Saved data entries
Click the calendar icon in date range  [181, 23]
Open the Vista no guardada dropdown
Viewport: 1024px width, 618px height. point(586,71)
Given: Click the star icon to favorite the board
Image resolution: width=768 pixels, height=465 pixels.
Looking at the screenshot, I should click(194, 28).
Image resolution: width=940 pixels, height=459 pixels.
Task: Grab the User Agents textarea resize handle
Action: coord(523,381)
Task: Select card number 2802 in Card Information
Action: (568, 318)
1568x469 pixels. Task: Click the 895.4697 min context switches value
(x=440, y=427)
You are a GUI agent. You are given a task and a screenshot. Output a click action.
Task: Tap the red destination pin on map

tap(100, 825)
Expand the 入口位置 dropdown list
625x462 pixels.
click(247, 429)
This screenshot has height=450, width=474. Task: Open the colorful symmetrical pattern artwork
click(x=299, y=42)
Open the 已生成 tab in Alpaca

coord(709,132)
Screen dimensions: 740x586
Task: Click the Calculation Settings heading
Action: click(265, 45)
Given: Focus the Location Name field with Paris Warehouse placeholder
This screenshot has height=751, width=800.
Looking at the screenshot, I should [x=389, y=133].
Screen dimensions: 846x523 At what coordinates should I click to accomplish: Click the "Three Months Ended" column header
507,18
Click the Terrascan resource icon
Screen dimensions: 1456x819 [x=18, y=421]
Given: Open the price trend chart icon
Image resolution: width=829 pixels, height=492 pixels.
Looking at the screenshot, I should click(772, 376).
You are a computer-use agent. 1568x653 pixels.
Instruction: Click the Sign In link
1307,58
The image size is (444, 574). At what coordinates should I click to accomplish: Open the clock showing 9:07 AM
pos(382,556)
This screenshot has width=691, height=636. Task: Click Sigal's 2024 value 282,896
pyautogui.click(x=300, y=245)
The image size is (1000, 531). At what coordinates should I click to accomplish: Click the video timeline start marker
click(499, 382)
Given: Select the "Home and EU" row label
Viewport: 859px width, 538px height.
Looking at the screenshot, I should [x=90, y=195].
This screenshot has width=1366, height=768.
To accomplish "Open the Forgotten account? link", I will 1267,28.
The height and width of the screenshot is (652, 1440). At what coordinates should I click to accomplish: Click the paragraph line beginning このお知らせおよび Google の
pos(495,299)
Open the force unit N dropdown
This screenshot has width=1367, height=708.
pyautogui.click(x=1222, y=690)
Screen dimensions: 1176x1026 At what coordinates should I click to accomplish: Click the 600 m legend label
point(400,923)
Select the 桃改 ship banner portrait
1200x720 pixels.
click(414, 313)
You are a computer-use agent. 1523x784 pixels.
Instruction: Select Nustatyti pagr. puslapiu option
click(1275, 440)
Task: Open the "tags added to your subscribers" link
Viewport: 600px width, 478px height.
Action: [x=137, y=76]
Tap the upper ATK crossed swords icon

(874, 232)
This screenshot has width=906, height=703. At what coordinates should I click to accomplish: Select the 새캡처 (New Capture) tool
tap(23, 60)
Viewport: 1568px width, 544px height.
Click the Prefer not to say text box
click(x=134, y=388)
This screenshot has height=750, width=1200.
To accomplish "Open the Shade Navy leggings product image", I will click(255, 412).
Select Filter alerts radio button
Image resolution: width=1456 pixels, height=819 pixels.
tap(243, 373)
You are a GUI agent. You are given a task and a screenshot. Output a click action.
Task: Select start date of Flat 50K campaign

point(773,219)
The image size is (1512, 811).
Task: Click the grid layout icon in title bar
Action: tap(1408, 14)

> **PROBLEM TO WORK ON**
The lines to return run from the one containing "Screen dimensions: 1176x1026" through the last line of the records above. Give them exactly and include nothing more.

> **SOLUTION TO THE PROBLEM**
Screen dimensions: 1176x1026 At what coordinates should I click to accomplish: Click the 600 m legend label
point(400,923)
Select the 桃改 ship banner portrait
1200x720 pixels.
click(414, 313)
You are a computer-use agent. 1523x784 pixels.
Instruction: Select Nustatyti pagr. puslapiu option
click(1275, 440)
Task: Open the "tags added to your subscribers" link
Viewport: 600px width, 478px height.
Action: [x=137, y=76]
Tap the upper ATK crossed swords icon

(874, 232)
This screenshot has width=906, height=703. At what coordinates should I click to accomplish: Select the 새캡처 (New Capture) tool
tap(23, 60)
Viewport: 1568px width, 544px height.
Click the Prefer not to say text box
click(x=134, y=388)
This screenshot has height=750, width=1200.
To accomplish "Open the Shade Navy leggings product image", I will click(255, 412).
Select Filter alerts radio button
Image resolution: width=1456 pixels, height=819 pixels.
tap(243, 373)
You are a GUI agent. You are given a task and a screenshot. Output a click action.
Task: Select start date of Flat 50K campaign

point(773,219)
The image size is (1512, 811).
Task: Click the grid layout icon in title bar
Action: tap(1408, 14)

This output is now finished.